Rizzitelli Alexandra, Hawkins Edwin, Todd Hilary, Hodgkin Philip D, Shortman Ken
The Walter and Eliza Hall Institute of Medical Research, Parkville, Victoria, Australia.
Int Immunol. 2006 Mar;18(3):415-23. doi: 10.1093/intimm/dxh382. Epub 2006 Jan 13.
CD8(+) splenic dendritic cells (DCs) from steady-state mice are less effective than the CD8(-) DC subset in their capacity to stimulate CD4 T cell proliferation in culture. However, we found that the two DC subtypes were equally potent at activating CD4 T cells, based on up-regulation of CD69 and CD25 expression. Also, we found no difference in the rate of T cell death prior to entry into the first division. We then tracked carboxyfluorescein diacetate succinimidyl ester-labeled T cells and employed a quantitative model to assess in detail the CD4 T cell expansion process in response to stimulation with CD8(+) or with CD8(-) DCs. The time required for most T cells to replicate their DNA prior to the first division was similar in both DC cultures. However, progression of the CD4 T cell population through subsequent divisions was reduced in CD8(+) DCs compared with CD8(-) DC culture. This was associated with an increased loss of viable T cells at each division. Post-activation, division-associated T cell death is therefore a major factor in the reduced response of CD4 T cells to CD8(+) DCs.
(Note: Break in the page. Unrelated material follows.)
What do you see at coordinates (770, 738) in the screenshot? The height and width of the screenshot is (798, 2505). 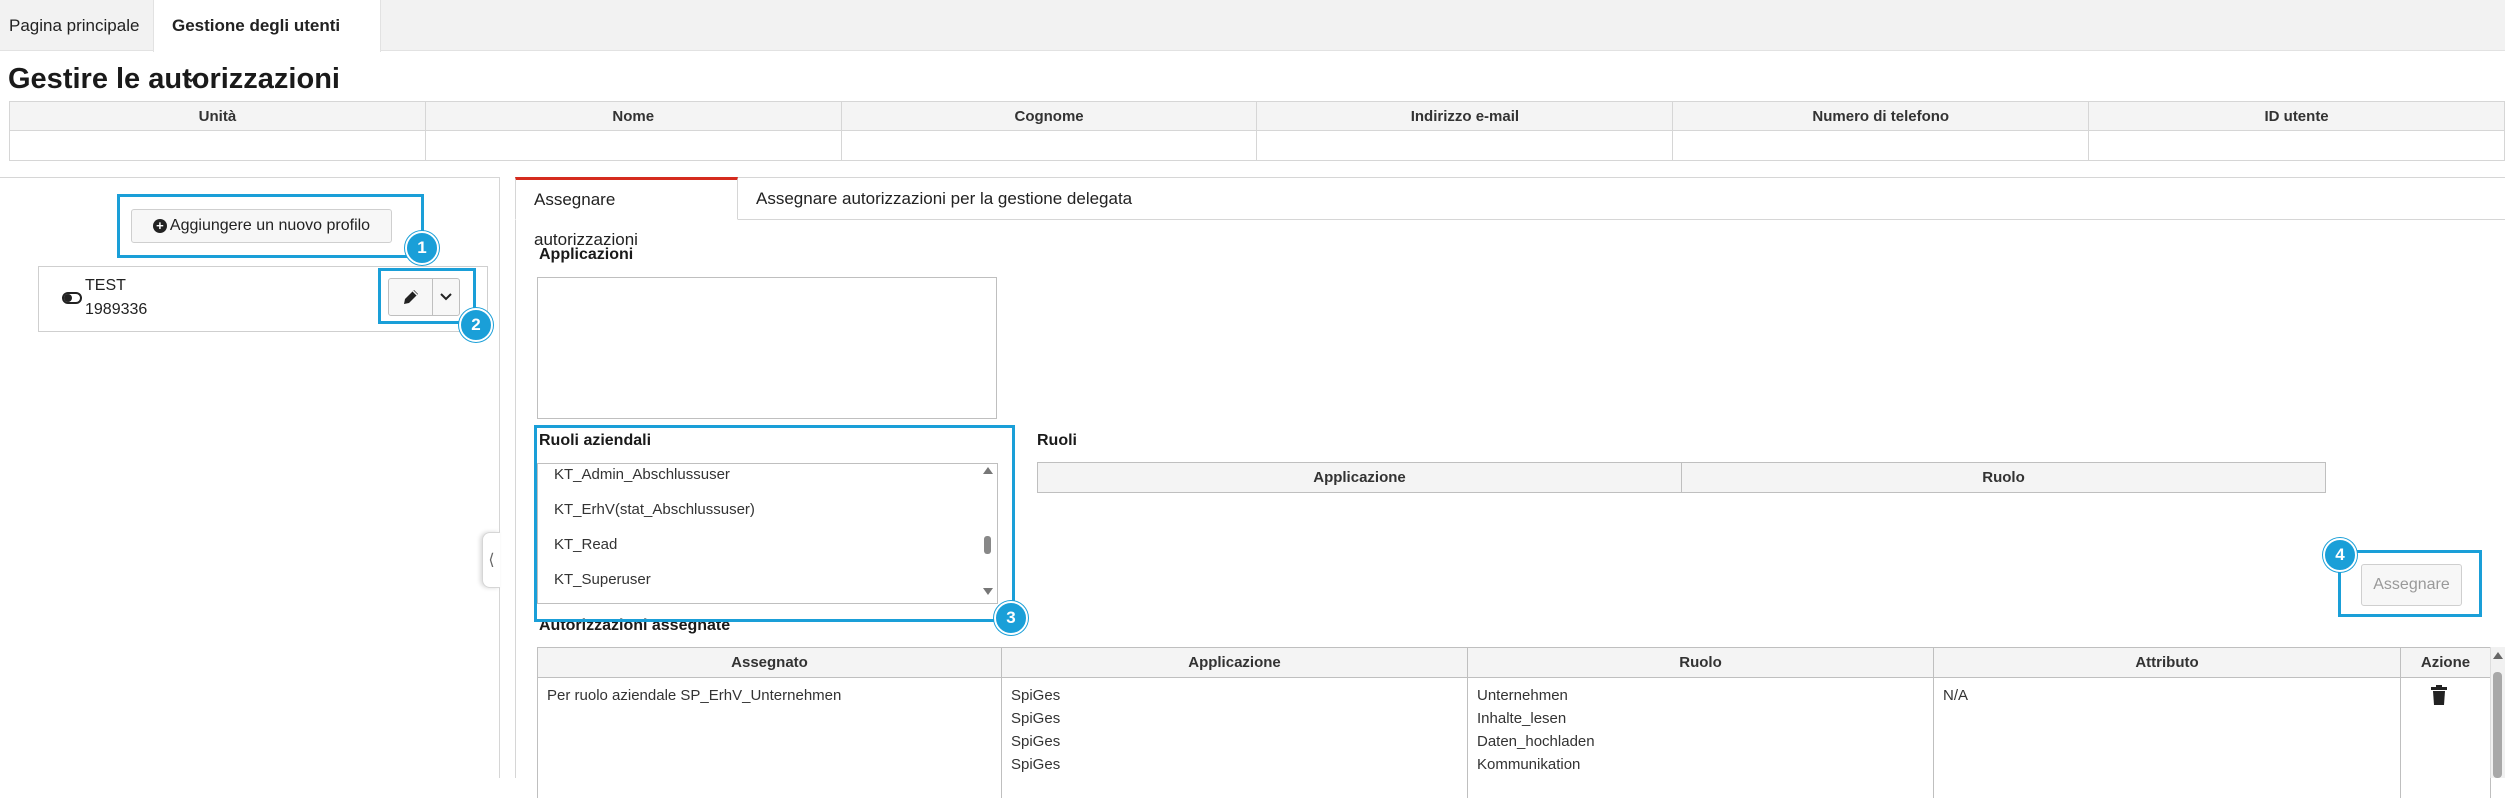 I see `assigned-cell: Per ruolo aziendale SP_ErhV_Unternehmen` at bounding box center [770, 738]. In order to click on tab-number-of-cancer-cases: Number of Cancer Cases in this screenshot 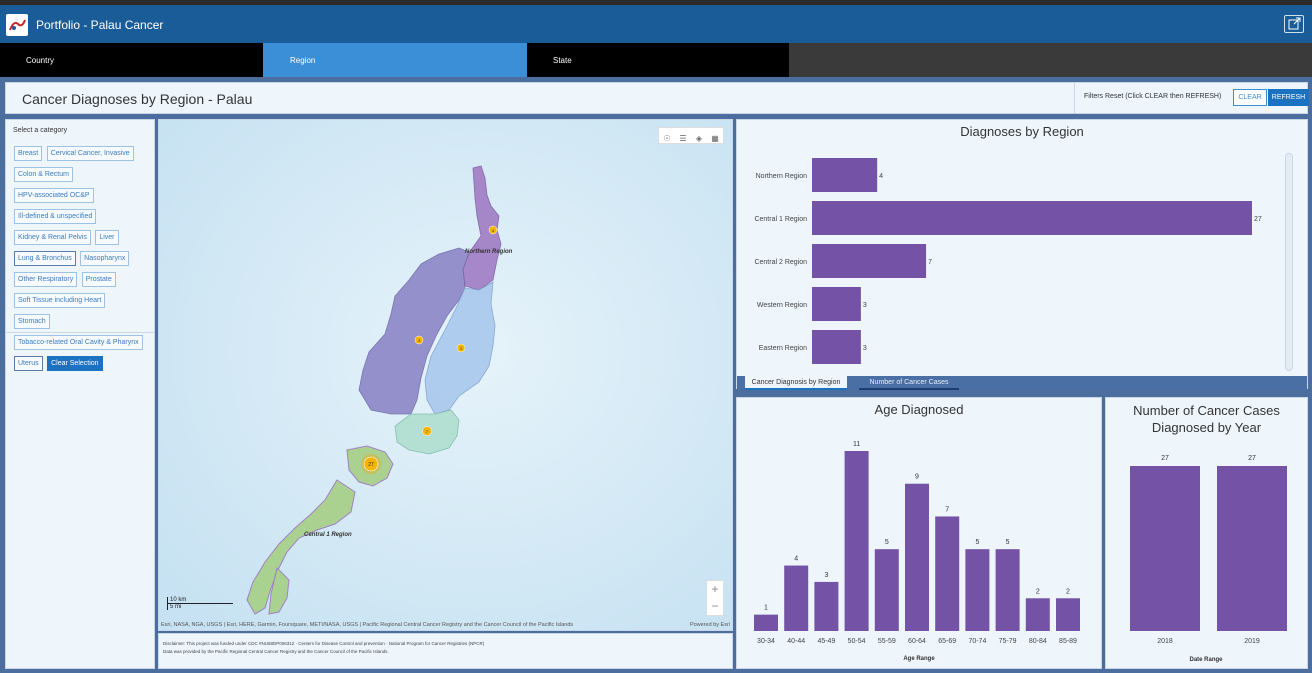, I will do `click(909, 383)`.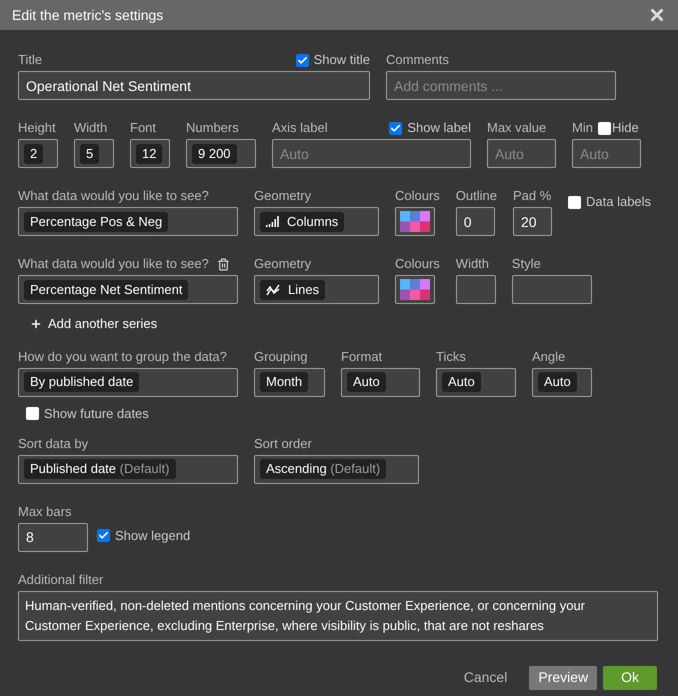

稳态小鼠的CD8(+)脾树突状细胞(DCs)在体外培养中刺激CD4 T细胞增殖的能力不如CD8(-) DC亚群。然而,基于CD69和CD25表达的上调,我们发现这两种DC亚型在激活CD4 T细胞方面同样有效。此外,我们发现在进入第一次分裂之前,T细胞死亡速率没有差异。然后,我们追踪了羧基荧光素二乙酸琥珀酰亚胺酯标记的T细胞,并采用定量模型详细评估了CD4 T细胞在受到CD8(+)或CD8(-) DC刺激后的扩增过程。在两种DC培养物中,大多数T细胞在第一次分裂前复制其DNA所需的时间相似。然而,与CD8(-) DC培养相比,CD8(+) DC中CD4 T细胞群体在随后分裂中的进展有所减少。这与每个分裂阶段存活T细胞损失的增加有关。因此,激活后与分裂相关的T细胞死亡是CD4 T细胞对CD8(+) DC反应降低的主要因素。